Exercise details
Would you give back exactly the lines from the line with "Viewport: 750px width, 416px" through the end of the entries below, both included, but none of the pictures?

Record set
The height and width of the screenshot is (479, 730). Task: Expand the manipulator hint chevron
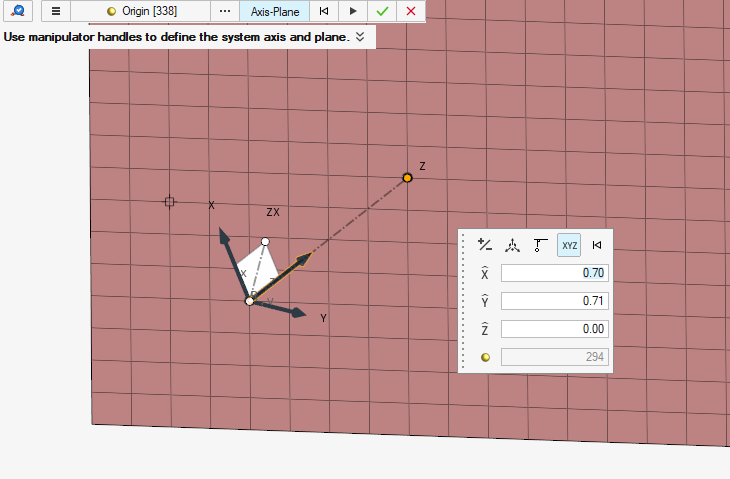(x=361, y=36)
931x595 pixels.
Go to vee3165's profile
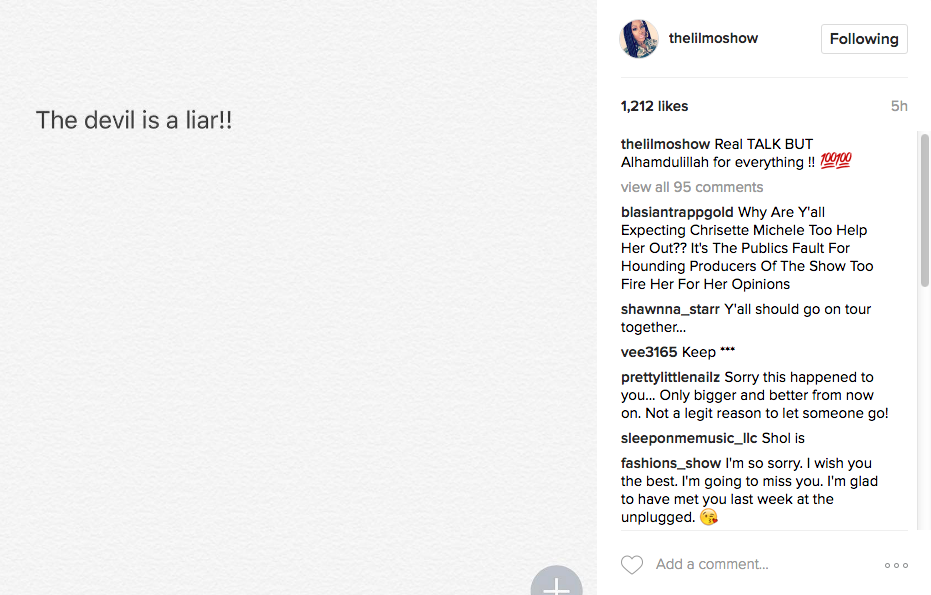(649, 352)
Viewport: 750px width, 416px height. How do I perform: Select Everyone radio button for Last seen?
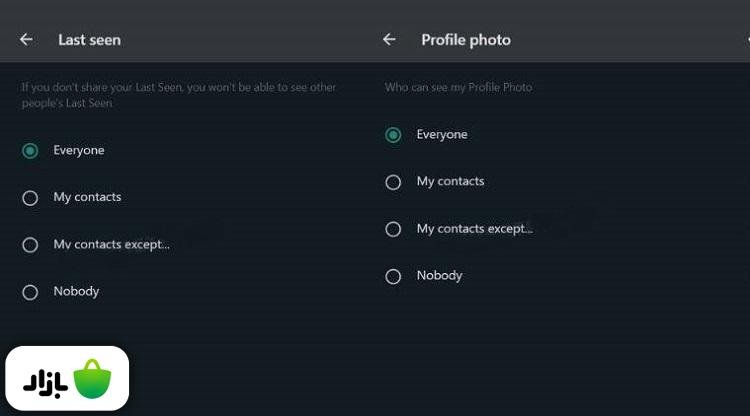(30, 151)
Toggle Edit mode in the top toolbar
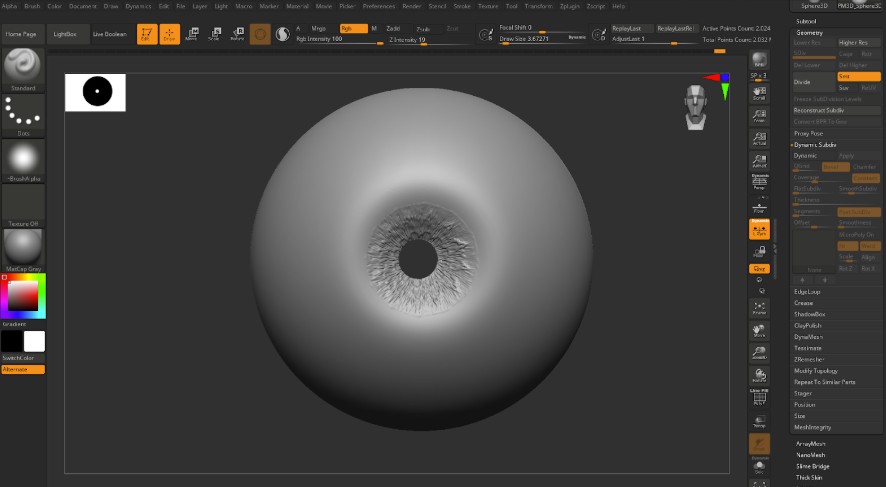Screen dimensions: 886x487 tap(147, 35)
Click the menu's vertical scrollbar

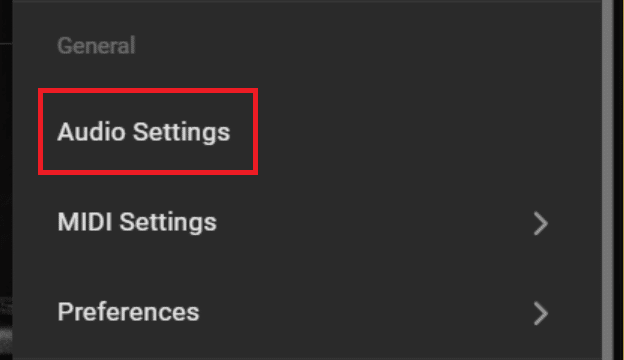[607, 180]
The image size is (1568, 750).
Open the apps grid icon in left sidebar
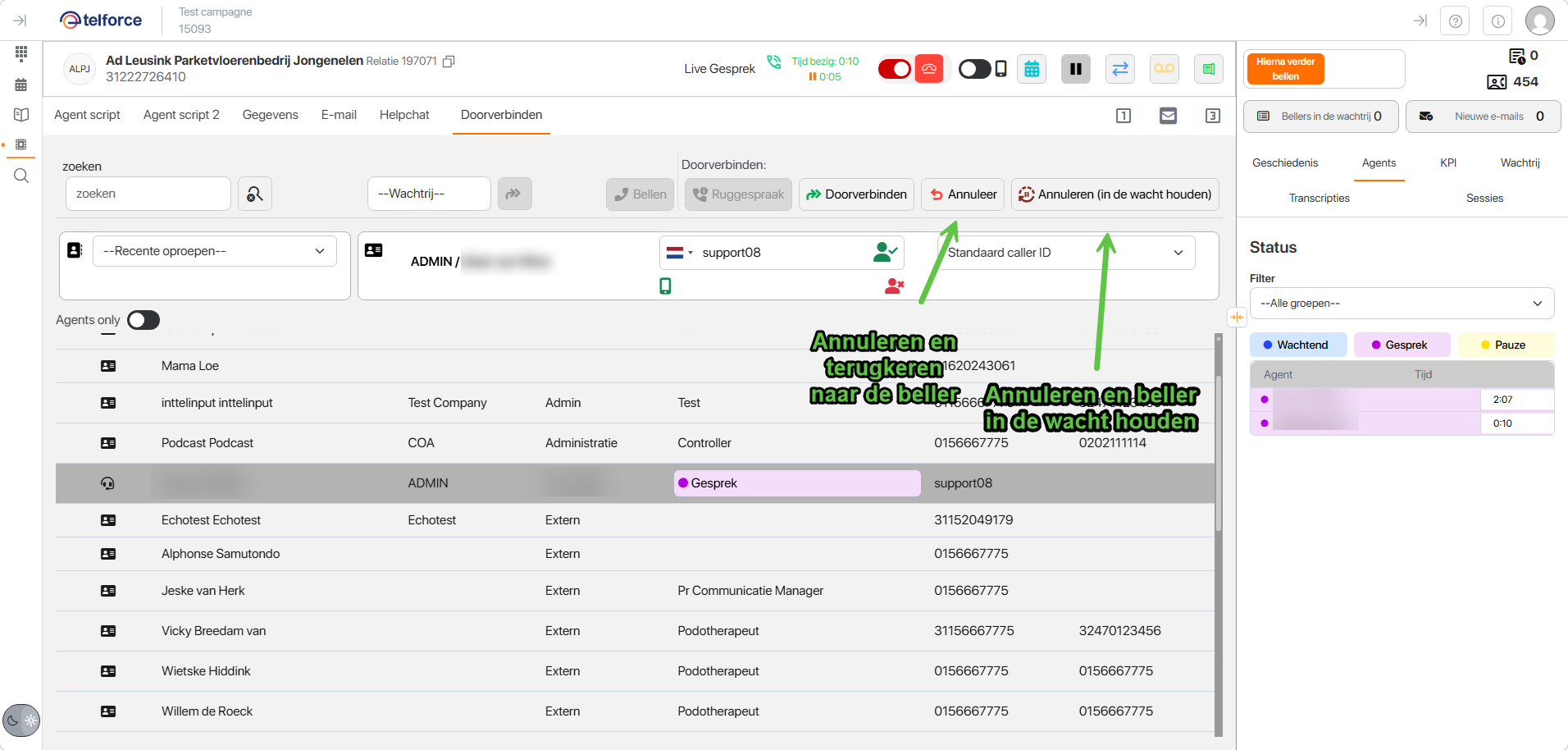click(21, 53)
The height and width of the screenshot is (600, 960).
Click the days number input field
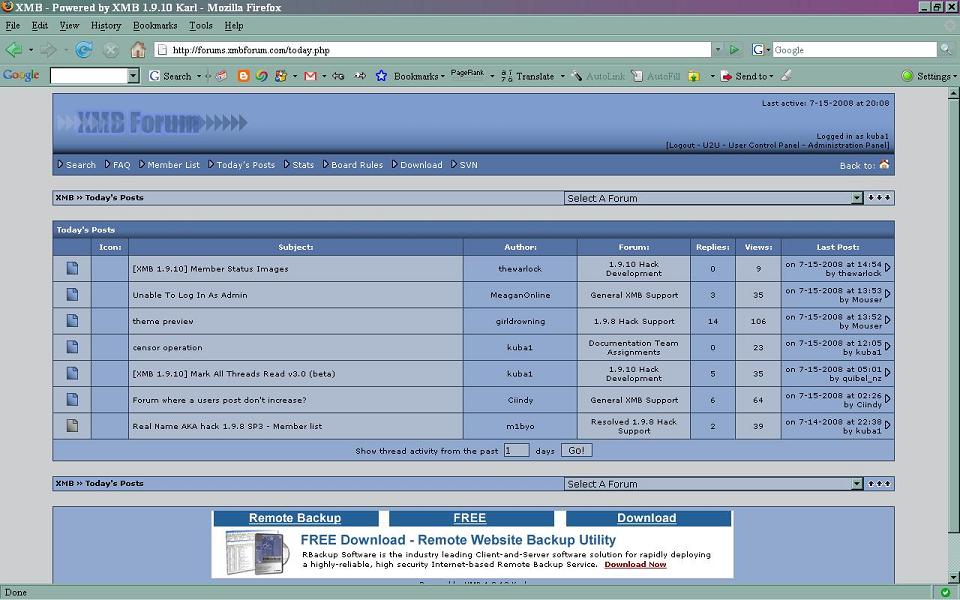pos(516,451)
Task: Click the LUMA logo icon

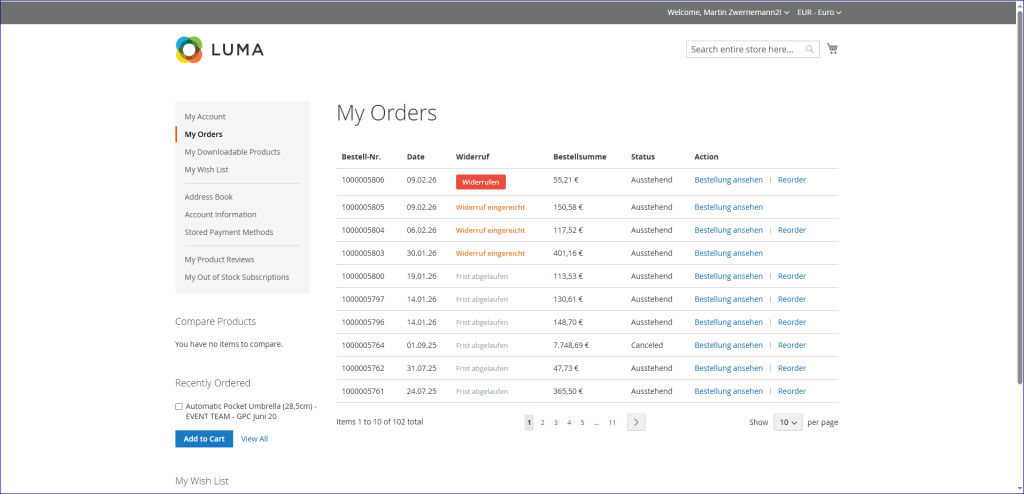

Result below
Viewport: 750px width, 416px height. How do I perform: Select Everyone radio button for Last seen?
(30, 151)
Toggle Edit mode in the top toolbar
Screen dimensions: 886x487 tap(147, 35)
Click the menu's vertical scrollbar

[607, 180]
The image size is (1568, 750).
Open the apps grid icon in left sidebar
click(21, 53)
The height and width of the screenshot is (600, 960).
Click the days number input field
pos(516,451)
Task: Click the LUMA logo icon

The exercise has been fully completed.